Not Just for Magicians Anymore

Development for the tire industry has focused on minimizing friction between car and road. The key to high-speed concepts such as Hyperloop, is the elimination of friction in transportation. Which is why any new land transportation options will be inspired by the goal of decreasing or eliminating friction.

Researchers from Brazil and the UK have been able to levitate a 50-mm (2-in) solid polystyrene sphere using acoustic waves. These waves have been used before to levitate objects. However, they did have a threshold. The objects' size, at most, was a quarter of the wavelength of an acoustic wave. This is also the first spherical object levitated acoustically; the earlier objects were wire-like or planar in shape. For the types of waves the researchers are using, ultrasound waves with a frequency above 20 kHz, the maximum size should be at 4mm.

Breaking Ceilings

Even so, their study, published in Applied Physics Letters, discovered that by combining multiple ultrasonic transducers, they were able to levitate objects much larger than the acoustic wavelength. Their setup used three ultrasonic transducers positioned as a tripod. The researchers determined that changing the angle and number of transducers does not interfere with the setup's ability to levitate a large object.

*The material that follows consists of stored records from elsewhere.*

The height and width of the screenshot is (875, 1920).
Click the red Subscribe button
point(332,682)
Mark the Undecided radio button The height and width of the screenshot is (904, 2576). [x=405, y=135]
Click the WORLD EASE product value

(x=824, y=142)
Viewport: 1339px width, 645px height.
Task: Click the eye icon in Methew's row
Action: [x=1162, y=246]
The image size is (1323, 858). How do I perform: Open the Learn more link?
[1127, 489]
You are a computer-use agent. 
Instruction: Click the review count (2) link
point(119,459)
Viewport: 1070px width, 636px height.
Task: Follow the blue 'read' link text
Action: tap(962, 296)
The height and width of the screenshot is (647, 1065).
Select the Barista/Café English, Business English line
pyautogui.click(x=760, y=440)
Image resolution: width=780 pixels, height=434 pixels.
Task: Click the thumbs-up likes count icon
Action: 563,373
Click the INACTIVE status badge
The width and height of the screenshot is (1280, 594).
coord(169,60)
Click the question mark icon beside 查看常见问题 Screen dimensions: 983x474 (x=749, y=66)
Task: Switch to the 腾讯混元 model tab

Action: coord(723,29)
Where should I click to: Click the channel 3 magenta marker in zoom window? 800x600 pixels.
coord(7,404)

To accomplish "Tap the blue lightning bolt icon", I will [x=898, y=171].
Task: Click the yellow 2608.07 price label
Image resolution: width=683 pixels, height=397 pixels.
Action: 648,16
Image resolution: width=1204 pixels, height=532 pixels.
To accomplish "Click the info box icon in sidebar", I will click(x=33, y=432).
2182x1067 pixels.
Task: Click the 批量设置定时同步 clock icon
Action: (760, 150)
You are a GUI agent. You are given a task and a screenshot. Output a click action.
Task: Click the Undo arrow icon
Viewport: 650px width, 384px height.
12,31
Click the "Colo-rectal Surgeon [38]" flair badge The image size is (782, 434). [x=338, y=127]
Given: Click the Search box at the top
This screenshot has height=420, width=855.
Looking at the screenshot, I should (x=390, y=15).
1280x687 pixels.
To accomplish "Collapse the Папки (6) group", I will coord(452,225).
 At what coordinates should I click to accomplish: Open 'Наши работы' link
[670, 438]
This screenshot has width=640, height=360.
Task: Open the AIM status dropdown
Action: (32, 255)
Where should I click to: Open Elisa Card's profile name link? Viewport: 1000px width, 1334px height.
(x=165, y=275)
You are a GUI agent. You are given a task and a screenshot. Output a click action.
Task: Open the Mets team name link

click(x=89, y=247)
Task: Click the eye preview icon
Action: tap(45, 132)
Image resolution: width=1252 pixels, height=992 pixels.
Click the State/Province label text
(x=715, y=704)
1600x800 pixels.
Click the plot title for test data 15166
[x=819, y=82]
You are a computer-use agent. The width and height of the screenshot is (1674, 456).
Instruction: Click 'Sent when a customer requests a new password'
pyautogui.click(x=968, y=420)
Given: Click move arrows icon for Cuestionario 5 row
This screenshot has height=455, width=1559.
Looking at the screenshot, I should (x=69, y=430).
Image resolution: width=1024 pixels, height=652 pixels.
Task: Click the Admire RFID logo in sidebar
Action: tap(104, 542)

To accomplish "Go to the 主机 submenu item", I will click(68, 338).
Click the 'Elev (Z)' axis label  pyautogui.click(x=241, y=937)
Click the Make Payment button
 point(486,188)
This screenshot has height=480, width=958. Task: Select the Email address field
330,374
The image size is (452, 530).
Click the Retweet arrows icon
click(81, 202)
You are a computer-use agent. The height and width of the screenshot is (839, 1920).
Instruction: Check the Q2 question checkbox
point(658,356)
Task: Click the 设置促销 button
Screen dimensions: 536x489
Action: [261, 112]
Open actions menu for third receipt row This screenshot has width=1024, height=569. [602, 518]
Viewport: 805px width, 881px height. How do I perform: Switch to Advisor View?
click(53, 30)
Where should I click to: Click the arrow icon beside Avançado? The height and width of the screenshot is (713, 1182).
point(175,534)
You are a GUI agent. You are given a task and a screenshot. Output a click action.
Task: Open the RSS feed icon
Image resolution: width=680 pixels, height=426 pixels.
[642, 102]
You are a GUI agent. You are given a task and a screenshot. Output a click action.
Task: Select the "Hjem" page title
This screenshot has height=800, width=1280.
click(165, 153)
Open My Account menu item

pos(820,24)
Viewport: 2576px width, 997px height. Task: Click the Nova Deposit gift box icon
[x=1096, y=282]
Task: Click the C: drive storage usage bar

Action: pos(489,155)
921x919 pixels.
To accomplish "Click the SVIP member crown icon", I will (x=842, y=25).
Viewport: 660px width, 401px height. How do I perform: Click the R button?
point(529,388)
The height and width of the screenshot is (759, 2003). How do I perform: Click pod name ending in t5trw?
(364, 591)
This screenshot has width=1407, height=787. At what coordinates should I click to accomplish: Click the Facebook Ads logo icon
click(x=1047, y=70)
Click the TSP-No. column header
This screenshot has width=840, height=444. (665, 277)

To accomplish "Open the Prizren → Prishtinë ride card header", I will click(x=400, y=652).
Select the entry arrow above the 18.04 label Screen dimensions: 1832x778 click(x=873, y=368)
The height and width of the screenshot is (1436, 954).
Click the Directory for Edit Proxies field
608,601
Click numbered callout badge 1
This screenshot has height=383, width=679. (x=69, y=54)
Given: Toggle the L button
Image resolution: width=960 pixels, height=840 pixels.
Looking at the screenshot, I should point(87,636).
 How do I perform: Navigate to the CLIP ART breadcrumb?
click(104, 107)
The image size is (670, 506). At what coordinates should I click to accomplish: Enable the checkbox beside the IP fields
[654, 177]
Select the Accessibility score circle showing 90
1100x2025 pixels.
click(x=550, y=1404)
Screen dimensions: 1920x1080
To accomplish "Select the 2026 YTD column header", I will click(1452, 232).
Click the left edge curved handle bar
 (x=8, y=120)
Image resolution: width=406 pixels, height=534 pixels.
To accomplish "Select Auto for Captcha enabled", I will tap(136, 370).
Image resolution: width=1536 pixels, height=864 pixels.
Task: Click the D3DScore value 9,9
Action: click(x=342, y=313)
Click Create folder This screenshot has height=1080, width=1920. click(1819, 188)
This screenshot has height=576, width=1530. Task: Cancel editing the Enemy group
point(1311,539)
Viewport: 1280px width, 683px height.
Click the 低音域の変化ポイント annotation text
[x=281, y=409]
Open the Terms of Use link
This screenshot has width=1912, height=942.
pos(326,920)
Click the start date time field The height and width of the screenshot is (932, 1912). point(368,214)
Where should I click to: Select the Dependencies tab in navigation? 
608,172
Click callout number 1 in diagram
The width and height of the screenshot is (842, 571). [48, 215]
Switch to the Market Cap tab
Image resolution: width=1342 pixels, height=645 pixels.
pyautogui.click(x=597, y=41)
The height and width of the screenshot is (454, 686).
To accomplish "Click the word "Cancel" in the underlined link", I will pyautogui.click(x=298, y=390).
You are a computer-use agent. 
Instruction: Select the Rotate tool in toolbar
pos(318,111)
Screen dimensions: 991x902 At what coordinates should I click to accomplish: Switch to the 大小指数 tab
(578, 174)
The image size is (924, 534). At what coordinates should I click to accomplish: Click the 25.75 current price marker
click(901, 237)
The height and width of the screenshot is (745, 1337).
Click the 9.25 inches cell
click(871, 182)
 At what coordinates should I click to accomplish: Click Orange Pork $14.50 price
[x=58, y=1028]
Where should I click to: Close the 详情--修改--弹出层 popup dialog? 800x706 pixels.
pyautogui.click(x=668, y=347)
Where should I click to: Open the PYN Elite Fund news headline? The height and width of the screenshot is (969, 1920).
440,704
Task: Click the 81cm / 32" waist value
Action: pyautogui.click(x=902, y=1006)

Image Credit: Andrade et al./Applied Physics Letters

Still, this is not a case of 'the more, the merrier.' The cause of levitation actually changes previous experiments involving the small objects had them trapped at the pressure nodes of the standing wave created between a transducer and a reflector. This time, the three transducers produce a standing wave in the space between the transducers and the sphere.

Previous experiments have used this concept before, but that was to levitate a planar object, and it had to be kept in place by a central pin. The tripod design removes the necessity for contact with the object.